Britons will work for 149 days to pay their taxes in 2011, according to respected free-market think tank the Adam Smith Institute. Every penny earned in the UK between January 1 and May 29 will be taken by the taxman to support government expenditure.
This means that Tax Freedom Day, the day when people stop working for the government and start working for themselves, will come on May 30 in 2011.
The most up to date government statistics suggest that Tax Freedom Day came on May 27 in 2010. This means that Britons will spend three extra days working to pay their taxes in 2011, compared with the year before.
The main reason for this is that the government has raised VAT, in order to help reduce the UK’s record budget deficit.
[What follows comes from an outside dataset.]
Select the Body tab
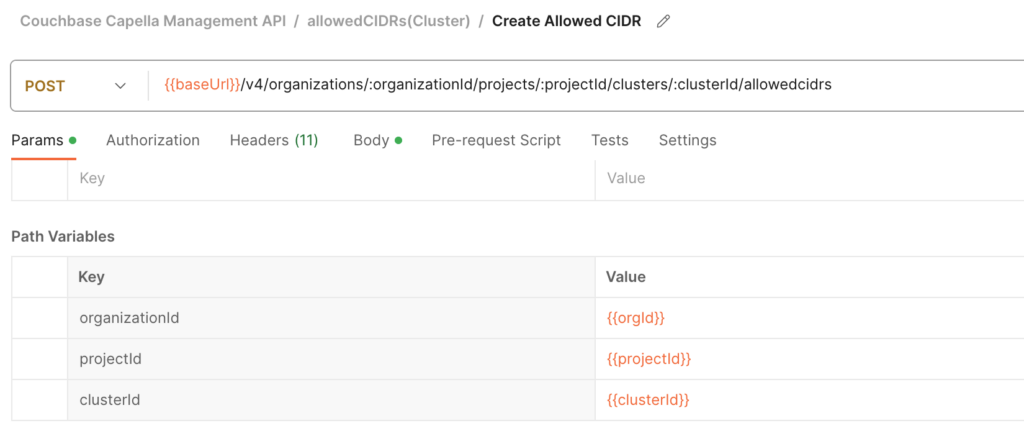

Tom Clougherty, executive director of the Adam Smith Institute, condemned the VAT rise saying:
“As well as hitting every household in the country, the VAT hike is going to dent consumer confidence and put a dampener on our economic recovery – as the Office of Budget Responsibility has already pointed out.”
“The government is right to give priority to cutting spending and plugging the deficit. But as Tax Freedom Day shows, Britons are still desperately overtaxed. The fact that we spend almost five months working for the State – and only seven months working for ourselves and our families – is a shocking indictment of big, wasteful government.”
Dr Eamonn Butler, director of the Institute, added:
“The coalition should examine the possibility of making targeted tax cuts now to encourage economic growth. But in the long term, they need to fundamentally overhaul the entire tax system. Lower, simpler, flatter taxes would be fairer for individuals, and better for the economy.”